----- Data under study
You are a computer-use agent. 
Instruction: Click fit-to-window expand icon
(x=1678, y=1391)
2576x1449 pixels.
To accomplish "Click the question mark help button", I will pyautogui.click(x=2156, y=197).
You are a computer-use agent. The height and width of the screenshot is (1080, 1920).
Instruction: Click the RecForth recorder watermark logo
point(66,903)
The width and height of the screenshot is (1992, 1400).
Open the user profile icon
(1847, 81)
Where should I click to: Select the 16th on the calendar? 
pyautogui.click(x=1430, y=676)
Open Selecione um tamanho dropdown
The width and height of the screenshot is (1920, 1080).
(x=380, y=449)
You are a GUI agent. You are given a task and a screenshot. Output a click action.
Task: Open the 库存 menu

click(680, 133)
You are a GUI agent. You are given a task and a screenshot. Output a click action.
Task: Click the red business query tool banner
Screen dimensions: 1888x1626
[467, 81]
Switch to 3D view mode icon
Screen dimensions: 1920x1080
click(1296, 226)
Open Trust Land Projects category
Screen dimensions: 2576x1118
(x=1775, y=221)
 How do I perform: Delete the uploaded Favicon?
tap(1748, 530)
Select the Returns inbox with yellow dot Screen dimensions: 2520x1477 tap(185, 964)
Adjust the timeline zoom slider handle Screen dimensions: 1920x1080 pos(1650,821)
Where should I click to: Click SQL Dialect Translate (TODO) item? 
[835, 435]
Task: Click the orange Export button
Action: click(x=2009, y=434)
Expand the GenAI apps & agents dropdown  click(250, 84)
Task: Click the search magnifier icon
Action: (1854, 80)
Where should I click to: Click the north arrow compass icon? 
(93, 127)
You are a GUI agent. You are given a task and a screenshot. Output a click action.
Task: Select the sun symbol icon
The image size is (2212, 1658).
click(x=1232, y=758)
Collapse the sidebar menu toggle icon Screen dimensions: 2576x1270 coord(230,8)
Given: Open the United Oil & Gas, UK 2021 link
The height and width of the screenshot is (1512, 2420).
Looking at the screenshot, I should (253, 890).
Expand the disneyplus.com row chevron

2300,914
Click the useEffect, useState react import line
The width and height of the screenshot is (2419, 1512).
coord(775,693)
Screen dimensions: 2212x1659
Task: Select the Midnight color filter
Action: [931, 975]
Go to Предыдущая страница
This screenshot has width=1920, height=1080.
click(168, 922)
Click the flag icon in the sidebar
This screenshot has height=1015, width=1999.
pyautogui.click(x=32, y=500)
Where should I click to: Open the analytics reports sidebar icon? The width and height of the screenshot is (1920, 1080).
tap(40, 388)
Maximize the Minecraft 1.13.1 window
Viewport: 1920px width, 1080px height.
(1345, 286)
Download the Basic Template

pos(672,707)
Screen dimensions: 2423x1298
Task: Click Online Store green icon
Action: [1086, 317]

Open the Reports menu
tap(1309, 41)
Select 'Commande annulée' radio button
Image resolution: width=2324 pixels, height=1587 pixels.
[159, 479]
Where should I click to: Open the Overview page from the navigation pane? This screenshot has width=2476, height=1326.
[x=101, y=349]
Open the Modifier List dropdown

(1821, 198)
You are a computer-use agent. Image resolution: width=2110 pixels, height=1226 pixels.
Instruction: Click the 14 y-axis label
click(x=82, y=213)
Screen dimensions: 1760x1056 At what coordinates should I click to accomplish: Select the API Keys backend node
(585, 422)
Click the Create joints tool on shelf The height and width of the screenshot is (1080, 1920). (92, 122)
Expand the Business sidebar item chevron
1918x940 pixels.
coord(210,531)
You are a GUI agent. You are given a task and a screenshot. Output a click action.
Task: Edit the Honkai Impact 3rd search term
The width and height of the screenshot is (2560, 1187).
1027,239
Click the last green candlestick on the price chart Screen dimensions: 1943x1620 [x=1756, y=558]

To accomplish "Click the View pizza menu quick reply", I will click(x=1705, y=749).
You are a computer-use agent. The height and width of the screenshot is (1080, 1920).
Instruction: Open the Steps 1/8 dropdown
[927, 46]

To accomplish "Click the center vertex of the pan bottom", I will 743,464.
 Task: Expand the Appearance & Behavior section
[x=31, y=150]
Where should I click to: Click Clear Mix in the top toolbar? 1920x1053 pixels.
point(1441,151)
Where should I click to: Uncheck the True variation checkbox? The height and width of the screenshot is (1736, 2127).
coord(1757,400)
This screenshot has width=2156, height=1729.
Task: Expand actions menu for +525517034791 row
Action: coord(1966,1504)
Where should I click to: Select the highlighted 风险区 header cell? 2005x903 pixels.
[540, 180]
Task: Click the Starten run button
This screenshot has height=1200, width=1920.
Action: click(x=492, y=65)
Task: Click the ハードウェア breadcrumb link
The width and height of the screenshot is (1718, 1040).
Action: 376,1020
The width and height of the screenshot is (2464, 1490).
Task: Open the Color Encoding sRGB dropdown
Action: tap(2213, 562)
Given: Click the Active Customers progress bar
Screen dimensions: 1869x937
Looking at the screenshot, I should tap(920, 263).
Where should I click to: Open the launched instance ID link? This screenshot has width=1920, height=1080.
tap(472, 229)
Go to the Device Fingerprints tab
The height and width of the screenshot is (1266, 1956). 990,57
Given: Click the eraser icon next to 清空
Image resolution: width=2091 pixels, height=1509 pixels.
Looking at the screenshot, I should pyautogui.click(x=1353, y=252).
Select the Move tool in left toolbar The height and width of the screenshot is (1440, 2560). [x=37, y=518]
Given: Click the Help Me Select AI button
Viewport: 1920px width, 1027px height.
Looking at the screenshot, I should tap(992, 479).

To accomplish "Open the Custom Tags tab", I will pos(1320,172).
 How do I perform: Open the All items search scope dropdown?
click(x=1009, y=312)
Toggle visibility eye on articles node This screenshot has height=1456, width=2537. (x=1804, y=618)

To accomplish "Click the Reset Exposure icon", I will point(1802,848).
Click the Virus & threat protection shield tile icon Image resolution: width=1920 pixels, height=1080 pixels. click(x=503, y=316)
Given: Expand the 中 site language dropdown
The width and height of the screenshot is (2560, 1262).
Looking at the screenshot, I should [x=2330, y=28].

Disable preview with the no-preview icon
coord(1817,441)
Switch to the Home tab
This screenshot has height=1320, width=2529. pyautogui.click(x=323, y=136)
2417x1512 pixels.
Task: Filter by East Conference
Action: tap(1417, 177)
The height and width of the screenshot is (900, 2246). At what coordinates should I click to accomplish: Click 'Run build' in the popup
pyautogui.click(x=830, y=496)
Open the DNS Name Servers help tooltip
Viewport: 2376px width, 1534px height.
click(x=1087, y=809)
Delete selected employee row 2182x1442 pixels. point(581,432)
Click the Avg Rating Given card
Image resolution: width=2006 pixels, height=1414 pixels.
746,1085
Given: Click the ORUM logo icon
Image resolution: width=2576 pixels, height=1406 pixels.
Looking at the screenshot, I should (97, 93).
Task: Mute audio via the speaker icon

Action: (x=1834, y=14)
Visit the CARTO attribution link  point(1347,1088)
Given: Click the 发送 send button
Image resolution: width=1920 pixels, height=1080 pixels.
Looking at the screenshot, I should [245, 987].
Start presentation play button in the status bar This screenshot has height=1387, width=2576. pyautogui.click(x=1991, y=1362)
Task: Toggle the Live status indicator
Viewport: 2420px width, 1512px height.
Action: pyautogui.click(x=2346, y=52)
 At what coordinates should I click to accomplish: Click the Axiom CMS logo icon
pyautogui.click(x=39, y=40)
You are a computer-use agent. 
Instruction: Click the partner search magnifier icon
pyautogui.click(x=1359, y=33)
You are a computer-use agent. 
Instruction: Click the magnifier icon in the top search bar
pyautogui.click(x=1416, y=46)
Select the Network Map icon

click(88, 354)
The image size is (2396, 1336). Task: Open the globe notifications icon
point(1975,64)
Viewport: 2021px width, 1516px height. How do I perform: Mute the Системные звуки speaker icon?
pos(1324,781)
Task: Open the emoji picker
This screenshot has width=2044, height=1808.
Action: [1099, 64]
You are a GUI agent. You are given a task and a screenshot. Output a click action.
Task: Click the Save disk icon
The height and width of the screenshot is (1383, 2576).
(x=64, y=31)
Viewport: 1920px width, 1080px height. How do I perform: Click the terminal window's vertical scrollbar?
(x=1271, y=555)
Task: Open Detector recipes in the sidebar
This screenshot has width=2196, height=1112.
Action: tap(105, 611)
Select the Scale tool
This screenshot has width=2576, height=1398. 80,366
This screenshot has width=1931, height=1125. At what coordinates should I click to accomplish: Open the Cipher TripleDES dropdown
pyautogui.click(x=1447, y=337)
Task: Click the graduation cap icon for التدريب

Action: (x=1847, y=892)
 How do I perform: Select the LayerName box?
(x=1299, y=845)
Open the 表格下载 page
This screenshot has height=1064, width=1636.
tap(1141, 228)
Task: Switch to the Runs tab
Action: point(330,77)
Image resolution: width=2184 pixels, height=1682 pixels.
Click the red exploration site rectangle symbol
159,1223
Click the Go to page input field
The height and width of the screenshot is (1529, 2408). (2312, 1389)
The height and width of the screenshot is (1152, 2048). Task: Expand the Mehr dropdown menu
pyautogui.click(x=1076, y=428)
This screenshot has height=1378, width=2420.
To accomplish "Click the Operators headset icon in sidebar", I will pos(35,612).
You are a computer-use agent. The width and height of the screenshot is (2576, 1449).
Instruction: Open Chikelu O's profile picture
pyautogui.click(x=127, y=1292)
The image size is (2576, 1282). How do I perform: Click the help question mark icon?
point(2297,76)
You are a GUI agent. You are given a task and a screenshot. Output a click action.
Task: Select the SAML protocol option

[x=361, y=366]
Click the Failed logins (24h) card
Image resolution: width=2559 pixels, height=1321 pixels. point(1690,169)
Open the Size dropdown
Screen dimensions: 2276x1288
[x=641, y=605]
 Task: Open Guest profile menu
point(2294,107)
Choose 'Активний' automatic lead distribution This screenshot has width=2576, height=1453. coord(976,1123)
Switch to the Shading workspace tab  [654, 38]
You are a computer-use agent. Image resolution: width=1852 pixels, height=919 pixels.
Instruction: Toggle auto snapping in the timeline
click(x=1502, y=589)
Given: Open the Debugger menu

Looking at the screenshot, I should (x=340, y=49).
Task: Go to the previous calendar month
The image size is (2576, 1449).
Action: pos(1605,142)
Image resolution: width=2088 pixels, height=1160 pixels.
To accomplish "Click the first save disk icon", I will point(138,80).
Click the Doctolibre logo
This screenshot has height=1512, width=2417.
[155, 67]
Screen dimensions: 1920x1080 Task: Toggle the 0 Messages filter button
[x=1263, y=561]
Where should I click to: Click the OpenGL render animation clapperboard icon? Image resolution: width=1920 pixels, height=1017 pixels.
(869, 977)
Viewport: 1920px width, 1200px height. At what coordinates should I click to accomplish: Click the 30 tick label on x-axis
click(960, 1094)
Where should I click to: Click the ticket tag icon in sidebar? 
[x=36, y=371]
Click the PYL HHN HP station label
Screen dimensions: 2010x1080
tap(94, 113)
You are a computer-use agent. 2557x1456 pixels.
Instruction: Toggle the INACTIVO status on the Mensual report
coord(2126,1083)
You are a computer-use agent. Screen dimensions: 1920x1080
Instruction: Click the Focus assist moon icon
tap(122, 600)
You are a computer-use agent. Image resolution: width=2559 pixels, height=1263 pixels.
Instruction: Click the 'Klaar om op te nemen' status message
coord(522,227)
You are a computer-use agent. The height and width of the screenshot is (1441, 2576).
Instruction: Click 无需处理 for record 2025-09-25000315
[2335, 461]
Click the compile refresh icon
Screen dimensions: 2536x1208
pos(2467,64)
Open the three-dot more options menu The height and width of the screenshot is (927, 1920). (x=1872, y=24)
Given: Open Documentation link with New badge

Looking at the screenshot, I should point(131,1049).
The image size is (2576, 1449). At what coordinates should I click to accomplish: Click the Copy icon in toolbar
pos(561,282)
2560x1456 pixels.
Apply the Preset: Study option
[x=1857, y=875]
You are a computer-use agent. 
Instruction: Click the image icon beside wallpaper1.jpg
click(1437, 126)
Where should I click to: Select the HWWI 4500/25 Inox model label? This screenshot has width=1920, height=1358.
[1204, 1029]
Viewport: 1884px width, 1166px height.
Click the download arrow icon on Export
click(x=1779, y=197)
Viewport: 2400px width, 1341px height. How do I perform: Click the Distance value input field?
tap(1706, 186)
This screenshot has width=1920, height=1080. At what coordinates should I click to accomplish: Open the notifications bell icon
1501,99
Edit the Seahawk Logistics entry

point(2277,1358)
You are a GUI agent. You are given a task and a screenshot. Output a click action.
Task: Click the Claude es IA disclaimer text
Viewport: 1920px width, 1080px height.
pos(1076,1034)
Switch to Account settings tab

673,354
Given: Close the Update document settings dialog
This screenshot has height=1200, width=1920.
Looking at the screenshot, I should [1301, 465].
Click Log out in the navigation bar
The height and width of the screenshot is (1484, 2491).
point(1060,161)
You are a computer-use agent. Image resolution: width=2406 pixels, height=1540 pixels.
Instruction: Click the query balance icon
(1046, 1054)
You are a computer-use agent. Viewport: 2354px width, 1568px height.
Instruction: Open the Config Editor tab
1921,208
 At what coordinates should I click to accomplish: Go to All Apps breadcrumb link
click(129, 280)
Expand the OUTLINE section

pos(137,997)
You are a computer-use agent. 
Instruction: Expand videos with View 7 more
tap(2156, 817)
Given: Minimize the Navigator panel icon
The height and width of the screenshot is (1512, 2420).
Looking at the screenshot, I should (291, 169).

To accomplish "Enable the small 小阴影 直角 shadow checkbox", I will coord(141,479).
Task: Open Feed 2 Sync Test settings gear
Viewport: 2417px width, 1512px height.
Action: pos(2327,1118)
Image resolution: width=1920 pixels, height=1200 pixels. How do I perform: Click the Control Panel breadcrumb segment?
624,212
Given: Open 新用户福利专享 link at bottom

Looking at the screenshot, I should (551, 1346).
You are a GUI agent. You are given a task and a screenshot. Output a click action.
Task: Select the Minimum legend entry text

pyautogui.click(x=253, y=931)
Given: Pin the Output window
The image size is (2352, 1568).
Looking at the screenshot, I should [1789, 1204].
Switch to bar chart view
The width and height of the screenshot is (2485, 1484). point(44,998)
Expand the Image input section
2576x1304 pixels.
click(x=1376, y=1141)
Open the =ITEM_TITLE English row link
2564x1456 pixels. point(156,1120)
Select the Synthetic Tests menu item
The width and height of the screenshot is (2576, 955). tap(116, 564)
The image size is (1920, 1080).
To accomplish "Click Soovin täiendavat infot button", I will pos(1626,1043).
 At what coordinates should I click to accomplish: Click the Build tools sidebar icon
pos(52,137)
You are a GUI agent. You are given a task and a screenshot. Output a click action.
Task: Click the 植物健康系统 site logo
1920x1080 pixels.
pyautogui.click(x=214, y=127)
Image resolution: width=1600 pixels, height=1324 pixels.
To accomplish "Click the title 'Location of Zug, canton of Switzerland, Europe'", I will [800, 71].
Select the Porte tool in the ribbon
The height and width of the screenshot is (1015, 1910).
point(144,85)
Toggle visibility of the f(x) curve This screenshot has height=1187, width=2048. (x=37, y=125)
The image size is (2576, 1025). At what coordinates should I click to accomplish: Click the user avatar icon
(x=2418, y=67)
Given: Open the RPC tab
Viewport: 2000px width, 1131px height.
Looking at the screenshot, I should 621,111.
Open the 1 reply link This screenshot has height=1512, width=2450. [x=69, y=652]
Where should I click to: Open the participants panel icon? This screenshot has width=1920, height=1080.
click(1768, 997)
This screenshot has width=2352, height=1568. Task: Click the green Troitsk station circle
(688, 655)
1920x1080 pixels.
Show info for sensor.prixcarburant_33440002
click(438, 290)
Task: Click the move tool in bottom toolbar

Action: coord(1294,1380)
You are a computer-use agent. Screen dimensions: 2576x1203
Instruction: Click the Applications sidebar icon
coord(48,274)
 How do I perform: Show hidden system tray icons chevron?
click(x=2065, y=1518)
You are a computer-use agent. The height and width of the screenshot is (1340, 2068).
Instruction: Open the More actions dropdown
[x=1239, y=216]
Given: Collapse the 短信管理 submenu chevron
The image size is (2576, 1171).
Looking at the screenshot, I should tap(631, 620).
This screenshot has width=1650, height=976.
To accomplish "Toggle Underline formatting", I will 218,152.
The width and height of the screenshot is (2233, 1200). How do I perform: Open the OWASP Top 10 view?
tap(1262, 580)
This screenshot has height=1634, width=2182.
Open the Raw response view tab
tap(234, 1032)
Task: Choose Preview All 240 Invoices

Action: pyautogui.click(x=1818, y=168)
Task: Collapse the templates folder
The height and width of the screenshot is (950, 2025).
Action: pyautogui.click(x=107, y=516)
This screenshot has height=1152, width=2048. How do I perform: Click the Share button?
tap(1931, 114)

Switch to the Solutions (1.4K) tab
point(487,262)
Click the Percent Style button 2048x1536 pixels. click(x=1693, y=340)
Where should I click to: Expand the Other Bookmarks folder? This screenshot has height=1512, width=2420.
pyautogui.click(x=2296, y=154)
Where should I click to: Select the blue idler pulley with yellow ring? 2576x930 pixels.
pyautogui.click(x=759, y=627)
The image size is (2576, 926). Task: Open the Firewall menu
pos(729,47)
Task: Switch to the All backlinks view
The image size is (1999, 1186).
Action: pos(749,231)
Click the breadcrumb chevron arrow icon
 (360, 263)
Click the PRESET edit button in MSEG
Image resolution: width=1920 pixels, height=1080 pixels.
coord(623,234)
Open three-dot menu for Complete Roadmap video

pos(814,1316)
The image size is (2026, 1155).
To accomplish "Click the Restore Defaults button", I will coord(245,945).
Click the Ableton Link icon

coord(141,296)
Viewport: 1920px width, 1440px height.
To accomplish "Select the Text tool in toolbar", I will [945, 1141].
----------
[What to do]:
Your answer should consist solely of the lines above from the line with "Show info for sensor.prixcarburant_33440002" to the line with "The image size is (2026, 1155).", both included, reproduced exactly.

[Output]:
Show info for sensor.prixcarburant_33440002
click(438, 290)
Task: Click the move tool in bottom toolbar

Action: coord(1294,1380)
You are a computer-use agent. Screen dimensions: 2576x1203
Instruction: Click the Applications sidebar icon
coord(48,274)
 How do I perform: Show hidden system tray icons chevron?
click(x=2065, y=1518)
You are a computer-use agent. The height and width of the screenshot is (1340, 2068).
Instruction: Open the More actions dropdown
[x=1239, y=216]
Given: Collapse the 短信管理 submenu chevron
The image size is (2576, 1171).
Looking at the screenshot, I should tap(631, 620).
This screenshot has width=1650, height=976.
To accomplish "Toggle Underline formatting", I will 218,152.
The width and height of the screenshot is (2233, 1200). How do I perform: Open the OWASP Top 10 view?
tap(1262, 580)
This screenshot has height=1634, width=2182.
Open the Raw response view tab
tap(234, 1032)
Task: Choose Preview All 240 Invoices

Action: pyautogui.click(x=1818, y=168)
Task: Collapse the templates folder
The height and width of the screenshot is (950, 2025).
Action: pyautogui.click(x=107, y=516)
This screenshot has height=1152, width=2048. How do I perform: Click the Share button?
tap(1931, 114)

Switch to the Solutions (1.4K) tab
point(487,262)
Click the Percent Style button 2048x1536 pixels. click(x=1693, y=340)
Where should I click to: Expand the Other Bookmarks folder? This screenshot has height=1512, width=2420.
pyautogui.click(x=2296, y=154)
Where should I click to: Select the blue idler pulley with yellow ring? 2576x930 pixels.
pyautogui.click(x=759, y=627)
The image size is (2576, 926). Task: Open the Firewall menu
pos(729,47)
Task: Switch to the All backlinks view
The image size is (1999, 1186).
Action: pos(749,231)
Click the breadcrumb chevron arrow icon
 (360, 263)
Click the PRESET edit button in MSEG
Image resolution: width=1920 pixels, height=1080 pixels.
coord(623,234)
Open three-dot menu for Complete Roadmap video

pos(814,1316)
The image size is (2026, 1155).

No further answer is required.